- PROBLEM REQUIREMENTS -
Write out the entries below exactly. End with the line that contains "You are a computer-use agent. The".

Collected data
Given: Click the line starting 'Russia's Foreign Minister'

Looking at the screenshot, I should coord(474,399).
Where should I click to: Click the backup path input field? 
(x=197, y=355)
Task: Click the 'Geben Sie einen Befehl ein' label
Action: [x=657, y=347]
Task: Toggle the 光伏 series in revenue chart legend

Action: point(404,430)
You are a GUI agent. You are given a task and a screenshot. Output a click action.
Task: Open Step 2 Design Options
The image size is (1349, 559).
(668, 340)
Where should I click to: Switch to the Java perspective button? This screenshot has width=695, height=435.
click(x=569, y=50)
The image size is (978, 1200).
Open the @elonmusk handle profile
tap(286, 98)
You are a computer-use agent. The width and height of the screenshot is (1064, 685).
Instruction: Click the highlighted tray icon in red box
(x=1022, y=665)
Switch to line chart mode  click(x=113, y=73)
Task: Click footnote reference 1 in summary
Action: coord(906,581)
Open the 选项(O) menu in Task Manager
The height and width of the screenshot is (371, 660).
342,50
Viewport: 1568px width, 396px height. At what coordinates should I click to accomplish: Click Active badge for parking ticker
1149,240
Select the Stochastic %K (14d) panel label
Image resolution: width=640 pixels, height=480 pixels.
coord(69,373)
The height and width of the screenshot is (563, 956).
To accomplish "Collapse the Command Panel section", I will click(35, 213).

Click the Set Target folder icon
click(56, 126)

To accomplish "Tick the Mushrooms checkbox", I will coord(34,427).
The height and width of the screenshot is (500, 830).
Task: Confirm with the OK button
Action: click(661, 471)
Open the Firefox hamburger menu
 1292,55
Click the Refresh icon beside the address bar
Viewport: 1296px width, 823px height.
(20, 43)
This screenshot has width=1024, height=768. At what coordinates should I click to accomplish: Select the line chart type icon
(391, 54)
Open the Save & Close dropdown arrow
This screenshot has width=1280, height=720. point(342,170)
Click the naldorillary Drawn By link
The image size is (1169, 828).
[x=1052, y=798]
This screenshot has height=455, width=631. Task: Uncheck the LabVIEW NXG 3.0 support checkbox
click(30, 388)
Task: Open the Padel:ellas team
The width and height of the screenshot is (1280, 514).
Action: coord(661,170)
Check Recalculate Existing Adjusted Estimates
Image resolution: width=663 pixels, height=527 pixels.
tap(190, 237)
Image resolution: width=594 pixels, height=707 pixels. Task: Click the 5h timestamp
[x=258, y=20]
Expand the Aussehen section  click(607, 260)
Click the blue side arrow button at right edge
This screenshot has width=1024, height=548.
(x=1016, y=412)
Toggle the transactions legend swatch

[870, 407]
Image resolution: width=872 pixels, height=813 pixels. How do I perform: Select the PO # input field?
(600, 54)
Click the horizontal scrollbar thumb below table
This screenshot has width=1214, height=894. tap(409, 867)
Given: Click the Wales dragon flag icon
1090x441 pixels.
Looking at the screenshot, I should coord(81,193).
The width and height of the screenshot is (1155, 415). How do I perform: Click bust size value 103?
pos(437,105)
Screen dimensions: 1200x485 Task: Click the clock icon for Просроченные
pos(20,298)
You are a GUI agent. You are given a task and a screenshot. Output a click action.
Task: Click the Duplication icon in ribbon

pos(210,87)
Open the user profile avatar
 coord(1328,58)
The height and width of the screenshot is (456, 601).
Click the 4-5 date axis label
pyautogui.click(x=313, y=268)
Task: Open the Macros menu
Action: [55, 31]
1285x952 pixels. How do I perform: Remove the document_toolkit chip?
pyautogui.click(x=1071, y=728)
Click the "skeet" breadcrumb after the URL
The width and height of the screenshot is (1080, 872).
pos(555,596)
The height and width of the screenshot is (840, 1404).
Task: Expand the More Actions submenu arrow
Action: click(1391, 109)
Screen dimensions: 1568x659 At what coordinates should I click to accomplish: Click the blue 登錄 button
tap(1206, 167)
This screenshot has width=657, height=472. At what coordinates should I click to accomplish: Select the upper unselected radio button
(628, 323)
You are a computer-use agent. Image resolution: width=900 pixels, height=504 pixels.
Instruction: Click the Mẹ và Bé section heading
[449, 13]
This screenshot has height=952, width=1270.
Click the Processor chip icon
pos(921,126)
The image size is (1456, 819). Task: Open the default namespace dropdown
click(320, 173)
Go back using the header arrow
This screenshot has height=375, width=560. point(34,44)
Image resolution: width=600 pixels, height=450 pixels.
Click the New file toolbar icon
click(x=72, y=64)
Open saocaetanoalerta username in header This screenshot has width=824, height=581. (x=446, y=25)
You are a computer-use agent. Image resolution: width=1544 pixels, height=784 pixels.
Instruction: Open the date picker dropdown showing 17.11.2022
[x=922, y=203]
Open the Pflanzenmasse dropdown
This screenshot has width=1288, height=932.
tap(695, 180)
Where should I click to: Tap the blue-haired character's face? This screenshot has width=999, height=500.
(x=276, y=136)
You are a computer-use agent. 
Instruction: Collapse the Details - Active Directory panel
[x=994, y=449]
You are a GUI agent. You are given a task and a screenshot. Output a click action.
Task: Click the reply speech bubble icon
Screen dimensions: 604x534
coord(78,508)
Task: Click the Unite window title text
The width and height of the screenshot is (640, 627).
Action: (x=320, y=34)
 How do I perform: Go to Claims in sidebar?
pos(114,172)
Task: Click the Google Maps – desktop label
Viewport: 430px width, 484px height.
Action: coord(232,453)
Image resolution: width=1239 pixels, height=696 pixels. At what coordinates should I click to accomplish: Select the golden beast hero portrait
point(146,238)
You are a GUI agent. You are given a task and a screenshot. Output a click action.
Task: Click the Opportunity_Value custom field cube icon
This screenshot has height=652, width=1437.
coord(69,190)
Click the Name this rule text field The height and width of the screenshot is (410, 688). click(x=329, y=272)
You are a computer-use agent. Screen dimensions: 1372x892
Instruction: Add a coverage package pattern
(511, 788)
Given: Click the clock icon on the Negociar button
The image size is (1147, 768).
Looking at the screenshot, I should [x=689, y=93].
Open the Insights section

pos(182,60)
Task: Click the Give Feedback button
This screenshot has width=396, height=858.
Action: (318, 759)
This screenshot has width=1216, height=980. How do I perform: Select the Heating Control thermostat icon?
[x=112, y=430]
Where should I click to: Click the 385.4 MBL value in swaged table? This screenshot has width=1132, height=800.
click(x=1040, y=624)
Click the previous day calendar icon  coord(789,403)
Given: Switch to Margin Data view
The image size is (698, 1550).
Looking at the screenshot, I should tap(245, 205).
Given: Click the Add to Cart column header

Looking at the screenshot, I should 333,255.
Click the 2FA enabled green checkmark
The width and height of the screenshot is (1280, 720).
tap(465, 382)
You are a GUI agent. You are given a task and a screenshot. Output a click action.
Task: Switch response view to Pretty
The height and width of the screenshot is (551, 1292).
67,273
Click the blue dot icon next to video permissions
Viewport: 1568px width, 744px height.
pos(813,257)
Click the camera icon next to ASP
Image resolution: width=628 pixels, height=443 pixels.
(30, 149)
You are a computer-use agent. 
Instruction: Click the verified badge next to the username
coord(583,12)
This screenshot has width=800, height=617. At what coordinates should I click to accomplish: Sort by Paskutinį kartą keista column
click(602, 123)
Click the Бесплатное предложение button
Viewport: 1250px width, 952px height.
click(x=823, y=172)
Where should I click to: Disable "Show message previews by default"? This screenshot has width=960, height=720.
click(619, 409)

- PROBLEM SOLUTION -
Given: Click the line starting 'Russia's Foreign Minister'

Looking at the screenshot, I should coord(474,399).
Where should I click to: Click the backup path input field? 
(x=197, y=355)
Task: Click the 'Geben Sie einen Befehl ein' label
Action: [x=657, y=347]
Task: Toggle the 光伏 series in revenue chart legend

Action: point(404,430)
You are a GUI agent. You are given a task and a screenshot. Output a click action.
Task: Open Step 2 Design Options
The image size is (1349, 559).
(668, 340)
Where should I click to: Switch to the Java perspective button? This screenshot has width=695, height=435.
click(x=569, y=50)
The image size is (978, 1200).
Open the @elonmusk handle profile
tap(286, 98)
You are a computer-use agent. The width and height of the screenshot is (1064, 685).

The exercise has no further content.